Data for the task:
####################
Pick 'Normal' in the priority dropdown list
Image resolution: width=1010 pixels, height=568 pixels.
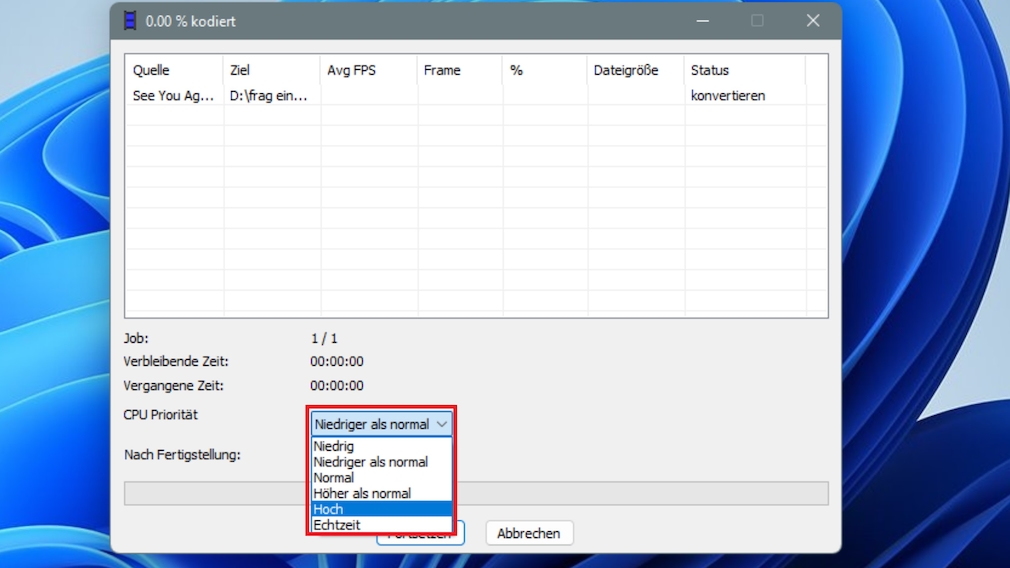(x=334, y=478)
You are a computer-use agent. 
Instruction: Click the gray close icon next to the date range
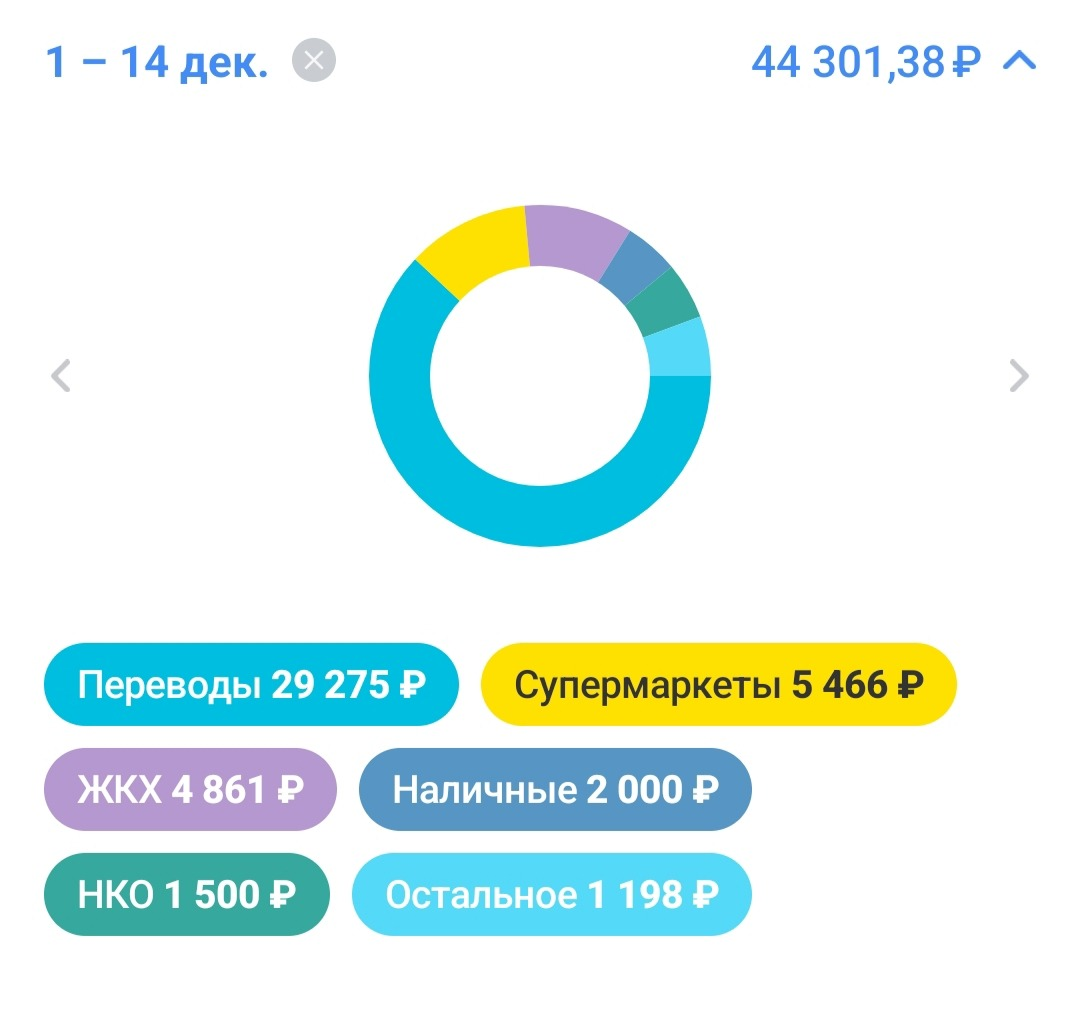(315, 61)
####################
Problem to solve:
Print every one of the lines above verbatim, leaving out the pictures.

Exercise result:
Pick 'Normal' in the priority dropdown list
Image resolution: width=1010 pixels, height=568 pixels.
(x=334, y=478)
You are a computer-use agent. 
Instruction: Click the gray close icon next to the date range
(315, 61)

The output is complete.